With intimate knowlege, humor, and affection, Rodenbeck takes us on an insider's tour of the magnificent city: its backstreets and bazaars, its belly-dance theaters and hashish dens, its crowded slums and fashionable salons, its incomparably rich past and its challenging future. Cairo: The City Victorious is a unique blend of travel and history, an epic, resonant work that brings one of the world's great metropolises to life in all its dusty, chaotic beauty.
From the awesome artistic trove of its 5000-year-old civilization to the high-rise buildings that dominate the skyline today, Cairo is evoked in all its dizzying variety in this rich, surprisingly concise history. Rodenbeck, the Economist's Middle East correspondent, has lived in Cairo since childhood and is not shy to admit that he has, on occasion, fallen "out of love" with his chaotic, noisy adopted home--the largest city in Africa, the Mediterranean and the Islamic world. He's especially dismayed at the city's current past-obliterating rush toward the trappings of global capitalism. But he notes, with characteristic wryness, that "not one generation in Cairo's five millennia of incarnations had failed to whine about decline." Eleven loosely chronological chapters fuse history with a contemporary travelogue. These include looks at Cairo's most ancient known civilization, On (credited with creating the modern-day solar calendar), of which virtually nothing remains today; medieval Cairo, "a prosperous and astonishingly cosmopolitan trading society" boasting a legal system far more humanistic than its European counterparts; and British-occupied Victorian-era Cairo, a chic stop for tourist hordes.
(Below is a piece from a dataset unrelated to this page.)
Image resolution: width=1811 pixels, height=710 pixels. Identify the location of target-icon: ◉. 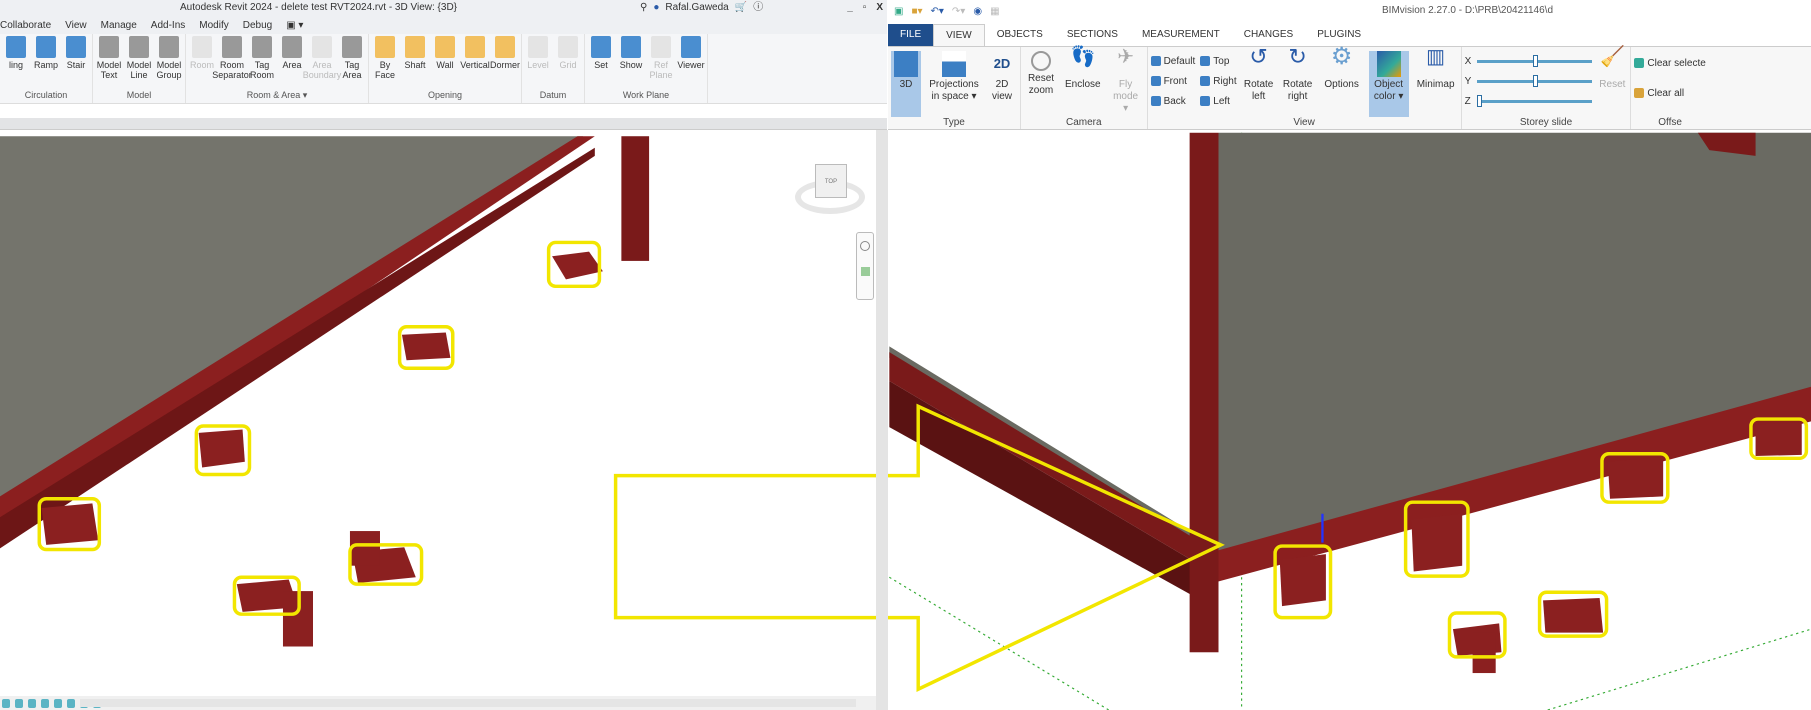
(978, 12).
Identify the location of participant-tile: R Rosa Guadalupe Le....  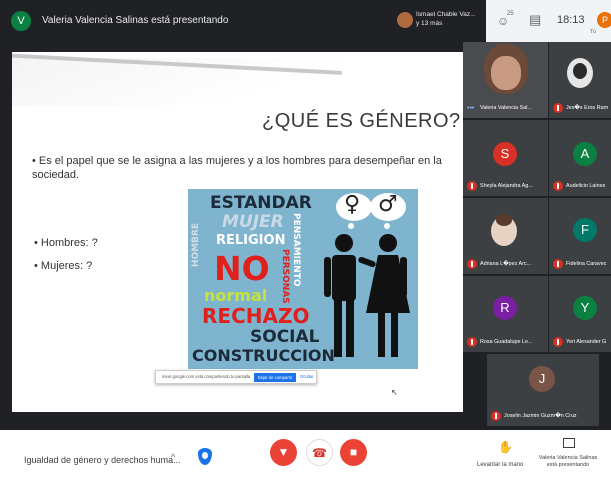
(506, 314).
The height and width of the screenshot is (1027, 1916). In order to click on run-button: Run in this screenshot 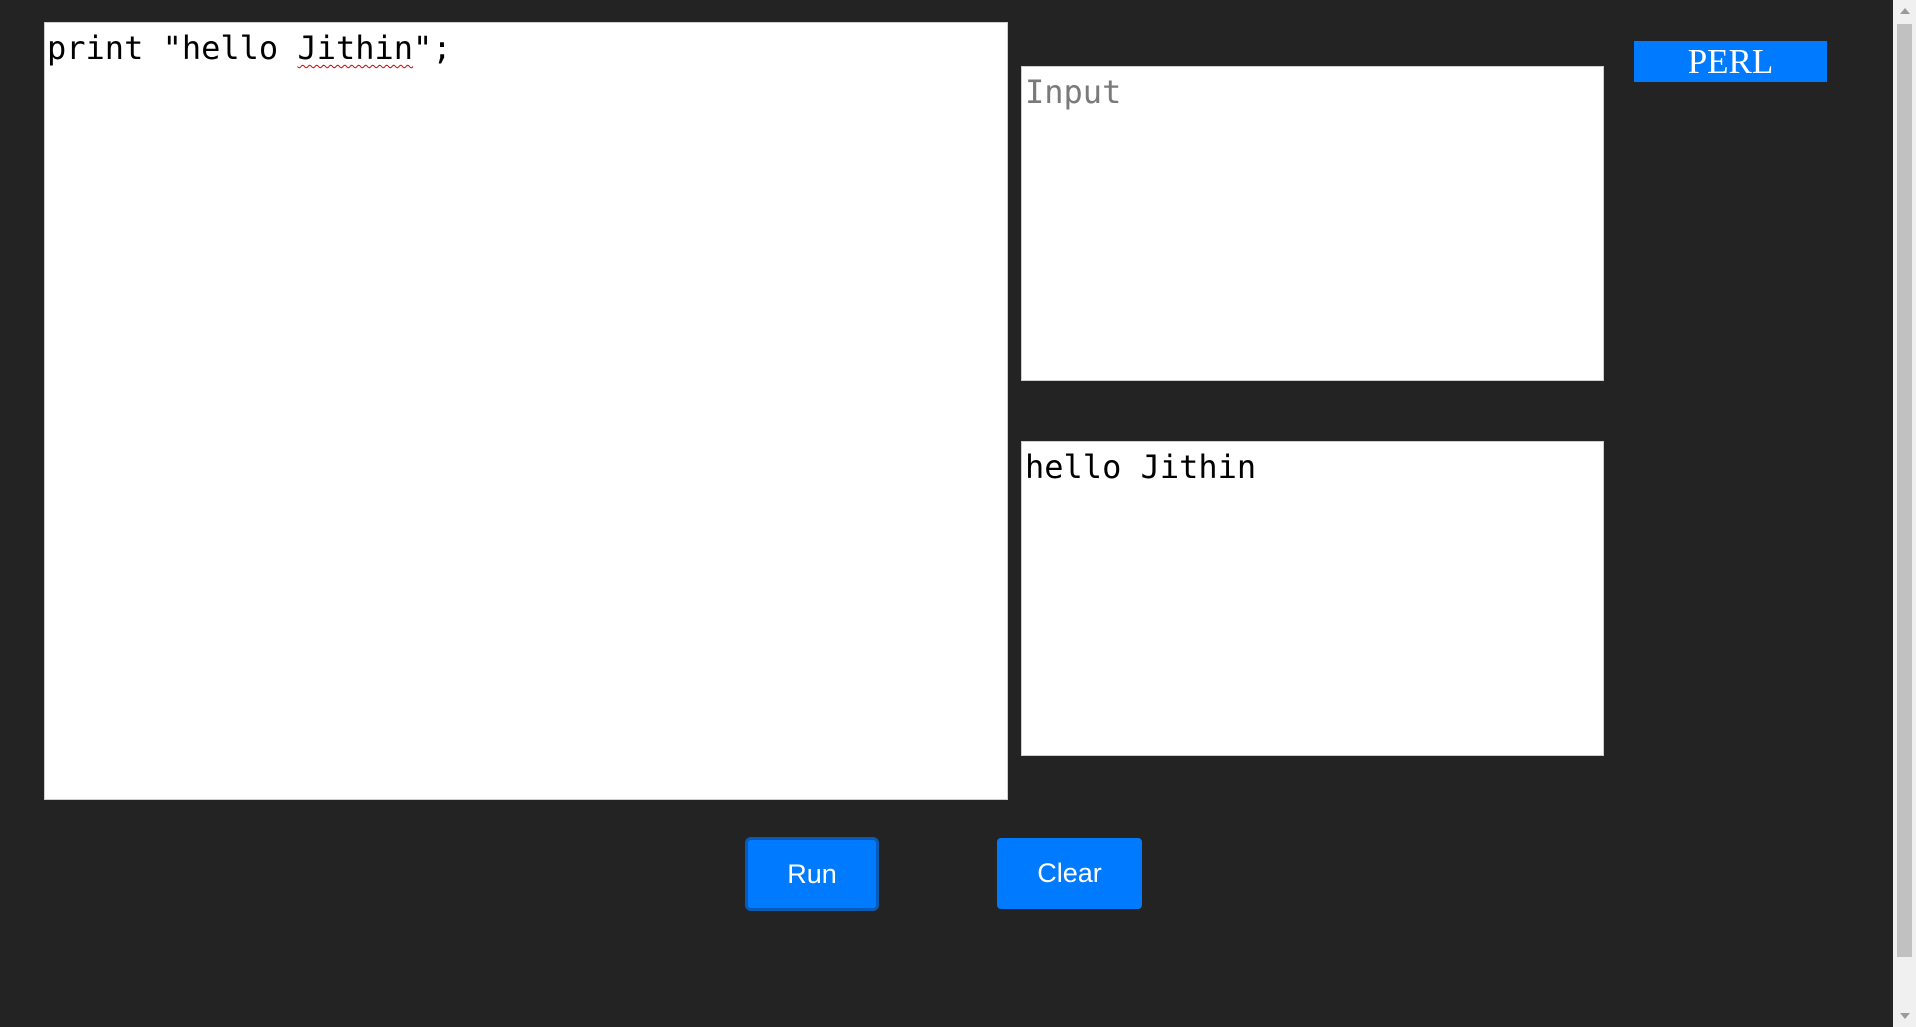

He also examines the influence of 20th-century rulers, from King Farouk's corrupt reign to Anwar Sadat's nationalistic (and decidedly not pan-Arab) vision. Finally, Rodenbeck explores Cairo's current identity crisis and flirtation with Islamic fundamentalism: even in this most tolerant and bawdy of cities (it is, after all, the "belly-dancing capital of the world"), women are likely to don "retro seventh century" robes for the streets. Rodenbeck's tour brings this and other such quintessential Cairene paradoxes into rare focus.